Le 25 avril 2022, un protocole d’accord a été signé à Kinshasa avec la société Mediterranean Shipping Company SA (MSC), numéro 1 mondial du conteneur, pour moderniser le port de Matadi dans sa partie traitement des conteneurs. La flotte de MSC représente près de 20% de l’ensemble du commerce maritime de conteneurs. L’accord de concession a tardé à se concrétiser du fait de certaines conditions suspensives.

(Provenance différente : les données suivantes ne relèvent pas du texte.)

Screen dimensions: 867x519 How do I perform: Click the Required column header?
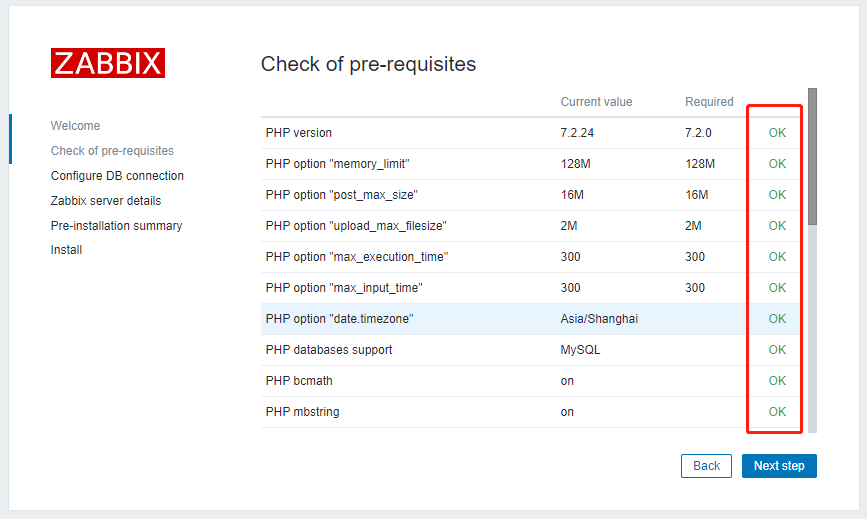coord(709,102)
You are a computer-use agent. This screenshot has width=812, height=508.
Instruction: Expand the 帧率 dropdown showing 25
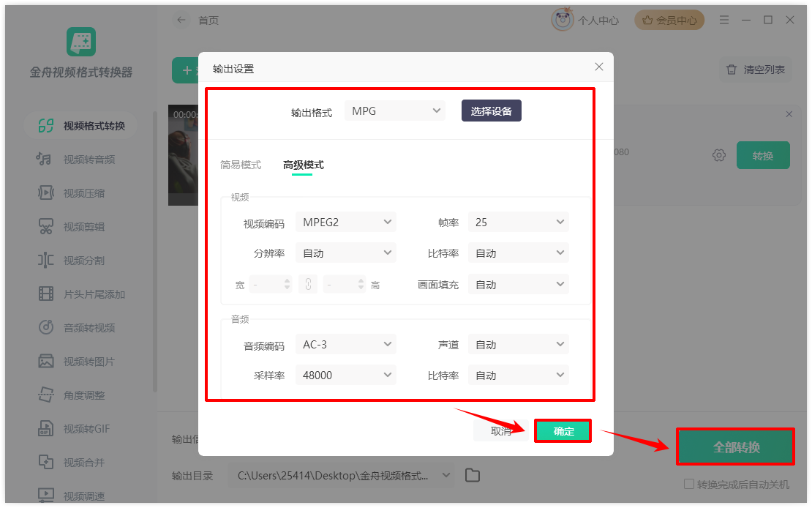pos(519,223)
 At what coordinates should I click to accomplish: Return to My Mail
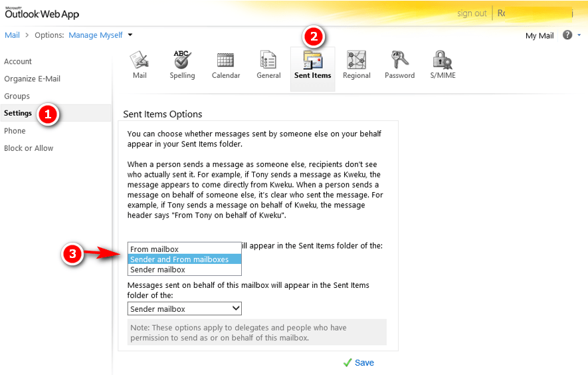[539, 36]
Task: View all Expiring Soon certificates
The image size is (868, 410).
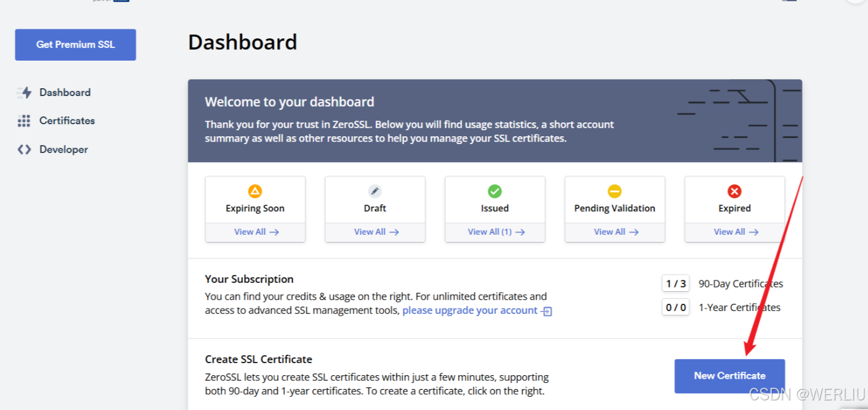Action: click(256, 232)
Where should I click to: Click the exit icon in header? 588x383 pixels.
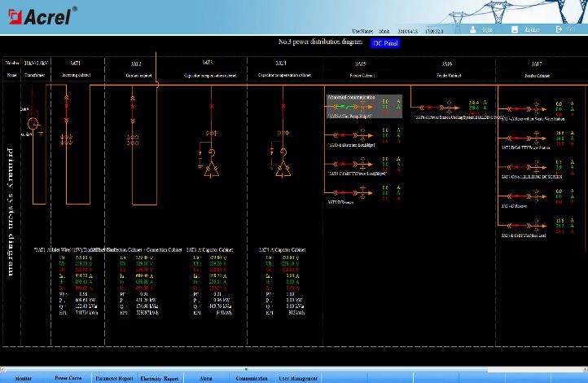tap(559, 29)
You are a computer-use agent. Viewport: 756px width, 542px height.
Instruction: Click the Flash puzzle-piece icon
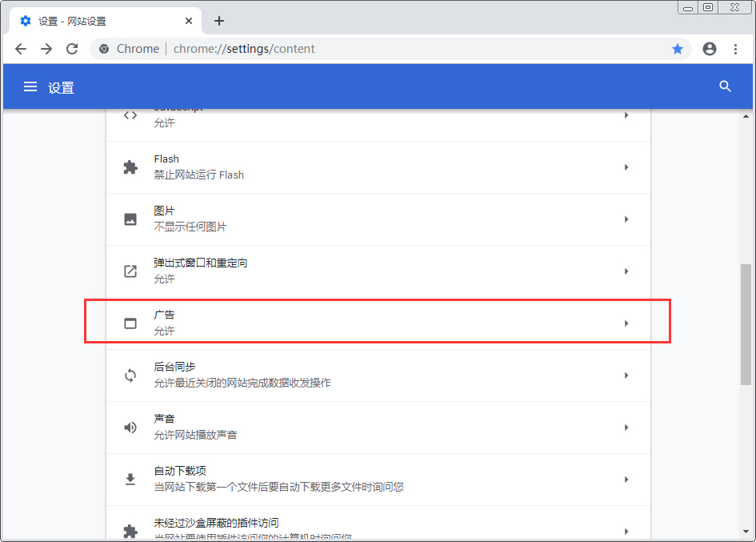(130, 167)
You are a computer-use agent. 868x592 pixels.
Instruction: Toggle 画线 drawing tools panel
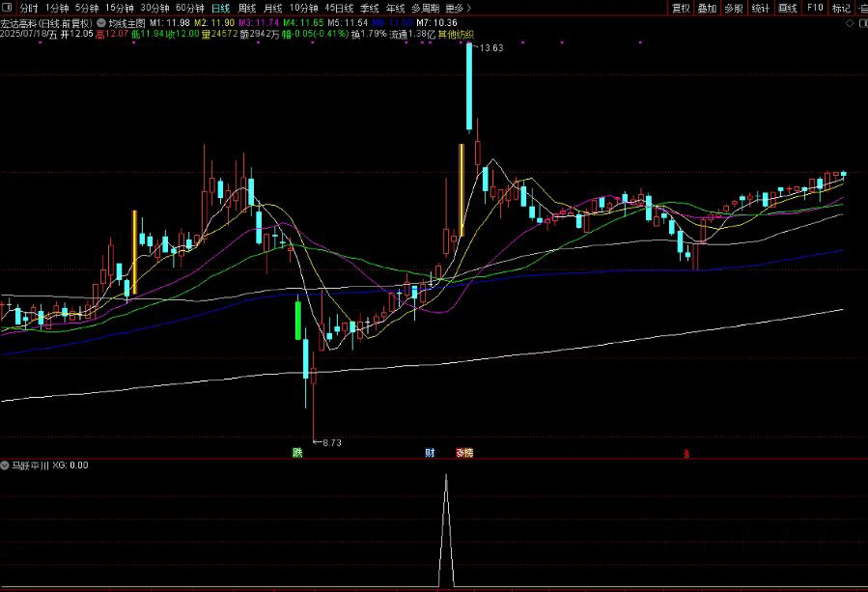788,8
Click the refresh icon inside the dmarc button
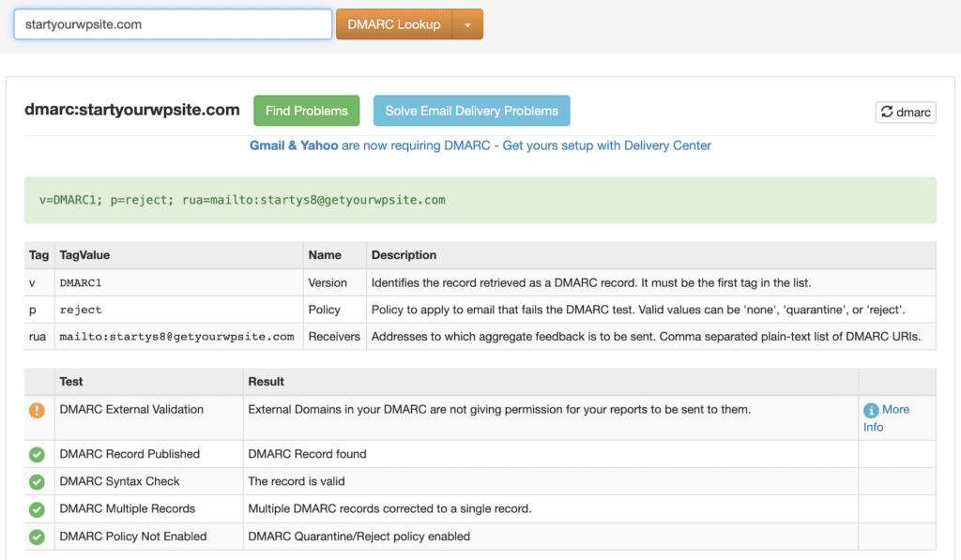Viewport: 961px width, 560px height. pos(887,112)
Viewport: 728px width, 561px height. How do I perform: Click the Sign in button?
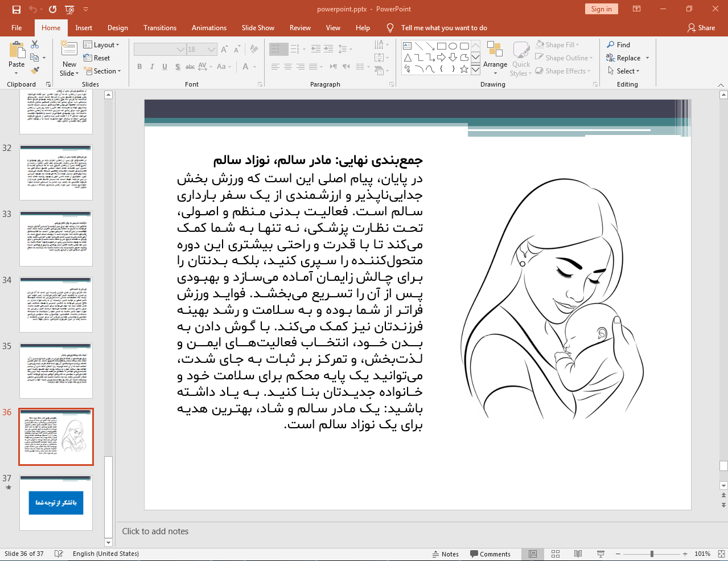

Le 15 mars, il y eut finalement signature d’un procès-verbal de poursuite des négociations pour l’aménagement, l’équipement et l’exploitation du terminal dédié au traitement des conteneurs au Port de Matadi entre la Société commerciale des transports et des ports (SCTP) et Mediterranean Shipping Company SA (MSC), à l’issue d’une cérémonie présidée par le Premier ministre, Jean Michel Sama Lukonde.

L’objectif poursuivi par les deux parties est de moderniser le port de Matadi de manière à en faire un terminal très compétitif. Ce qui devrait se traduire par la baisse des prix, dans l’intérêt de l’importateur et exportateur congolais. A cette occasion, Martin Lukusa Tshibangu, directeur général de la SCTP, a déclaré à l’Agence congolaise de presse (ACP): « Et aujourd’hui, on était sur le volet des conditions suspensives. Mais les discussions vont continuer encore d’ici deux mois pour arriver à la version finale, afin de pouvoir commencer effectivement les travaux et moderniser le port pour faire face à la concurrence qui nous mine depuis plusieurs années ». Parmi ces conditionnalités, figurent notamment la durée de la convention fixée à 30 ans, le rachat par le concessionnaire des biens de la SCTP, le droit d’accès direct fluvial et terrestre, y compris routier et ferroviaire au périmètre concédé, un régime fiscal et douanier spécial pour le concessionnaire. MSC a consenti à investir dans un premier temps, 6 millions USD dans l’aménagement et l’équipement du port de Matadi et à verser tout au long de la durée de la concession, la somme de 140 millions USD au profit de la SCTP. Il faut rappeler qu’après la convention initiale de collaboration paraphée en mars 2018, le gouvernement a signé, en décembre 2021, un contrat avec le groupe émirati DP WORLD (Dubaï Port World) pour la construction du port de Banana. Cet accord ne s’arrêtait pas au seul port de Banana. Certaines dispositions concernaient aussi le port fluvial de Matadi situé à quelque 230 kilomètres de là.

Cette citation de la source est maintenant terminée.